(Extract provided)
---

Blurried Musings (a Kafkaesquí blog joint)
"If you can't annoy somebody, there is little point in writing."    Kingsley Amis
June 01, 2002
Web Design Remedies


Over the years I've learned a lot about Web site design.

I can actually claim (without exceeding my quota for personal conceit) that I was fine-tuning Web pages long before HTML came with a version number attached to it. This was back when the major issue of layout was whether to use an HR tag to separate sections or a 'line' image. Back then one really did have to consider whether someone would wait the extra one-third of a second while your GIF graphic downloaded, and the further second the browser took to display it. I'd hardly claim this makes me an old timer, but I do feel a little older now just admitting to it. I remember the excitement in the community over Netscape's introduction of their TABLE element, and I recall a similar enthusiasm for the FRAME tag, which quickly slipped into dismay and then hostility when we realized how we'd end up using it.

As I was saying, I've picked up a thing or twelve about creating Web pages, much of which I freely pass on to others, whether or not it's requested of me. Several of these tags of wisdom I don't see mentioned all that often, or at least in the way I would formulate them. So in the interest of offering up a little more flavor in the Web design soup, and a dash for posterity's sake, here's several of my more well-worn personal maxims:

Make it worth a look

Forget about issues of readability or proper spelling and grammar (I can always use the comedy found in another's linguistical misadventures). If you can barely parse a sentence, even in your own language, but still have something important to say or something I may want, at least have it look presentable. This can be as simple or as complex as you want to make it. Think of it like a house, whether a palatial mansion or mobile home: don't expect a lot of visitors if you never figured out how to use the vacuum.

Get past the clothes

Yes, I'm impressed with your ingenious use of stylesheets. Your design techniques are phenomenal, unique even. And your graphic work could make da Vinci weep, even if he is dead. Talent streams out your every orifice; I am damp with envy. But if fashion is all there is to your personal Web statement, may I suggest some other time-consuming yet productive hobby, like collecting aluminum cans. If the purpose is to get some development experience under your belt, then that's fine. Just don't be upset when I bypass your tinkerings.

Beat us over the head

Note: there's no "don't" at the beginning of that. What I mean is never hold back on repeating (and repeating) certain features, like navigation links or descriptive components. You can overdo it, but it's more likely you'll cause a few more people to figure out how to navigate your stuff. Web surfers want two things when visiting a site: they want it to load fast, and they hope they're smart enough to get around it even faster. Anything you do to improve the latter will make most of us a little more tolerant on the former. Only a very little, though.

Don't be boring

An easy one to proclaim, though I've never been able to delineate this to anyone else's satisfaction. Let's just say it's one of those "You'll know it when you yawn at it" rules.

May 31, 2002
Fragments From the Memory Log, Entry Nine


From lessons to teachers, from lunch to recess, my first six years spent in elementary school was a vast and confusing channel of mixed transmissions for me.

---

(Material for the task)
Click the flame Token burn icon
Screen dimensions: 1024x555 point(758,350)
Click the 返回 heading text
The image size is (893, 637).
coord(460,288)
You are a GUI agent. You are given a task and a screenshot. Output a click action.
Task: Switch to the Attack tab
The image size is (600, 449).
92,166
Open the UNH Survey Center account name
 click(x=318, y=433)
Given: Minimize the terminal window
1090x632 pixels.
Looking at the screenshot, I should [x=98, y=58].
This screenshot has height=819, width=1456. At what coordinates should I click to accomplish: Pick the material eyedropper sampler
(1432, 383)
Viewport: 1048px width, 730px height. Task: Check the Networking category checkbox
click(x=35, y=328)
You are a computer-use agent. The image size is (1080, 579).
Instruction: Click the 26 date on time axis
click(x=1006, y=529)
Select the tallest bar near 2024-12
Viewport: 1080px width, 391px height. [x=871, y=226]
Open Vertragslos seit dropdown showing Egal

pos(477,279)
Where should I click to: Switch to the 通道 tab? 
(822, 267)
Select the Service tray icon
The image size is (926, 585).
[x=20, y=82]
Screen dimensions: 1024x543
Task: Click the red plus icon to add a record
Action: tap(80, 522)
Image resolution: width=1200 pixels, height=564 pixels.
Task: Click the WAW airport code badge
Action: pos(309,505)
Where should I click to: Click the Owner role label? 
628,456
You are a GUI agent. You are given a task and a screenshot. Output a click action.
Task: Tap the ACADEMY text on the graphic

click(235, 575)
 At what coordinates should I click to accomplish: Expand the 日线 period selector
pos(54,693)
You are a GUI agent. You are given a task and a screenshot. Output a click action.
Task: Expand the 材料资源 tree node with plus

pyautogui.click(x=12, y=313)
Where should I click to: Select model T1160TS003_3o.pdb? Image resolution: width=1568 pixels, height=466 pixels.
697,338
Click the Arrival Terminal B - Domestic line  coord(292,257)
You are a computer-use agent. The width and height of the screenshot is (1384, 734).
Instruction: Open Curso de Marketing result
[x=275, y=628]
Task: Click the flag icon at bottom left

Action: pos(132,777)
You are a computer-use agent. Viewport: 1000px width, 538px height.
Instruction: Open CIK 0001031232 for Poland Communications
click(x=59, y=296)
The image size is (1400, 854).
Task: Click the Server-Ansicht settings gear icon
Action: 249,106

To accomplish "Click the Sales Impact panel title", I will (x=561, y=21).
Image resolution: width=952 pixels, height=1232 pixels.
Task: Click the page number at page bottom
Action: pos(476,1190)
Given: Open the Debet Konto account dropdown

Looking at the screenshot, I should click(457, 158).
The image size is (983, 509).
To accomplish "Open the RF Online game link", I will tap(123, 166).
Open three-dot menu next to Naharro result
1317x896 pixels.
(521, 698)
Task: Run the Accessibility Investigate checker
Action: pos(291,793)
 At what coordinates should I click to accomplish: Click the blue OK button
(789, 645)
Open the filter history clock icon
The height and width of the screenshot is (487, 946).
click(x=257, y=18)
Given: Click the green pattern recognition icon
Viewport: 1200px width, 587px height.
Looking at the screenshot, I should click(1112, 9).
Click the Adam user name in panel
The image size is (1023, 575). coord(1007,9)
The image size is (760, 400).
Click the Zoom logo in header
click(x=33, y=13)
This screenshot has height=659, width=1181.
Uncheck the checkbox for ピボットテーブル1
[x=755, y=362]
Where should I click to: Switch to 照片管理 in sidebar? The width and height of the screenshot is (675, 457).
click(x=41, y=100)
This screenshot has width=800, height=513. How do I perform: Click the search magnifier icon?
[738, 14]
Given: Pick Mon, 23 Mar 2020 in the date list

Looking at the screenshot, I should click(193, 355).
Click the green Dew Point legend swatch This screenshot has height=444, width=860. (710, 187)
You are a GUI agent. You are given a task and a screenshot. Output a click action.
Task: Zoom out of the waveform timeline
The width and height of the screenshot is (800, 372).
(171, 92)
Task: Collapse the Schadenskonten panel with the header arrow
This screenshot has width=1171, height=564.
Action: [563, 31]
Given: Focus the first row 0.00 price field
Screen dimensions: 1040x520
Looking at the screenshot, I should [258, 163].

---

(Tasks for this exercise)
**a)** Copy the entries word for word, everything from the line containing "Open three-dot menu next to Naharro result" down to the line containing "click(x=41, y=100)".
**b)** Pick up the blog page after its last sentence and keep writing.
The blog page and the entries have nothing to do with each other.

(Responses in order)
**a)**
Open three-dot menu next to Naharro result
1317x896 pixels.
(521, 698)
Task: Run the Accessibility Investigate checker
Action: pos(291,793)
 At what coordinates should I click to accomplish: Click the blue OK button
(789, 645)
Open the filter history clock icon
The height and width of the screenshot is (487, 946).
click(x=257, y=18)
Given: Click the green pattern recognition icon
Viewport: 1200px width, 587px height.
Looking at the screenshot, I should click(1112, 9).
Click the Adam user name in panel
The image size is (1023, 575). coord(1007,9)
The image size is (760, 400).
Click the Zoom logo in header
click(x=33, y=13)
This screenshot has height=659, width=1181.
Uncheck the checkbox for ピボットテーブル1
[x=755, y=362]
Where should I click to: Switch to 照片管理 in sidebar? The width and height of the screenshot is (675, 457).
click(x=41, y=100)

**b)**
Going back to first grade, we had class sessions where our teacher read Bible stories to us. Honest to goodness Biblical tales, right out of the New Testaments (though not the King James version). Imagine something like that happening in a US classroom today! We'd have a dozen ACLU lawyers rappelling from helicopters before she could pass over a "begat". First Amendment rights are apparently trampled without thought in the interest of filling up classroom time. But not to worry: we, that is the students, took them in without ornamentation, never catching any preaching or an evangelizing hook. To our teacher they were nice stories, simple parables we might learn from. Their use was not an attempt to indoctrinate her students into the Christian faith. I'm proof positive of that.

My most indelible first grade recollection involves a written assignment. Actually, it's all about the recollection, since there was a dispute with another classmate over it. The paper I, or he, but definitely not we, turned in had no name attached to it, and both of us claimed ownership. Through some child logic and a bit of tears, I convinced our teacher I was its true author. Thing is, I've never been positive of the truth behind my claims, though I was quite certain at the time. So the event either displays one of the first just and proper decisions made in my favor, or shows how good at lying to myself I can be. Until further evidence is uncovered, I opt for the former.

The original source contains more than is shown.